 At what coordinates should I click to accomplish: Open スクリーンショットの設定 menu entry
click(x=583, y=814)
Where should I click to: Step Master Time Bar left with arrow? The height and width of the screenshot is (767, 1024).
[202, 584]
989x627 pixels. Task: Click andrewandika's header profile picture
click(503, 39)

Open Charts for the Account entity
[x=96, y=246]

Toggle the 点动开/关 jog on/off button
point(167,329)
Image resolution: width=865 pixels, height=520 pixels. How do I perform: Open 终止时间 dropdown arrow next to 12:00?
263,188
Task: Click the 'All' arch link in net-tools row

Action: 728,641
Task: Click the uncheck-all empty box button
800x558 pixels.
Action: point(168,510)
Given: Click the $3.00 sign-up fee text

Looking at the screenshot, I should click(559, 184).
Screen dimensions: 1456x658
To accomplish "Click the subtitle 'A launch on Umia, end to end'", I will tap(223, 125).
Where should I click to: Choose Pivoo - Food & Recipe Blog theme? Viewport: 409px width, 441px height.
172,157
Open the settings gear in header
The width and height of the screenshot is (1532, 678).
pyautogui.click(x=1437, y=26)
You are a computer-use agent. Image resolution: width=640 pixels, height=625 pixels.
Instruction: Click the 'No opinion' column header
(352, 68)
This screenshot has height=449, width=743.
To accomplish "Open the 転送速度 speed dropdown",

ACTIVITY: Could you write out all the entries exactly as given?

THE ANSWER:
 At what coordinates should I click to accomplish: Open スクリーンショットの設定 menu entry
click(x=583, y=814)
Where should I click to: Step Master Time Bar left with arrow? The height and width of the screenshot is (767, 1024).
[202, 584]
989x627 pixels. Task: Click andrewandika's header profile picture
click(503, 39)

Open Charts for the Account entity
[x=96, y=246]

Toggle the 点动开/关 jog on/off button
point(167,329)
Image resolution: width=865 pixels, height=520 pixels. How do I perform: Open 终止时间 dropdown arrow next to 12:00?
263,188
Task: Click the 'All' arch link in net-tools row

Action: 728,641
Task: Click the uncheck-all empty box button
800x558 pixels.
Action: point(168,510)
Given: Click the $3.00 sign-up fee text

Looking at the screenshot, I should click(559, 184).
Screen dimensions: 1456x658
To accomplish "Click the subtitle 'A launch on Umia, end to end'", I will tap(223, 125).
Where should I click to: Choose Pivoo - Food & Recipe Blog theme? Viewport: 409px width, 441px height.
172,157
Open the settings gear in header
The width and height of the screenshot is (1532, 678).
pyautogui.click(x=1437, y=26)
You are a computer-use agent. Image resolution: width=640 pixels, height=625 pixels.
Instruction: Click the 'No opinion' column header
(352, 68)
This screenshot has height=449, width=743.
To accomplish "Open the 転送速度 speed dropdown",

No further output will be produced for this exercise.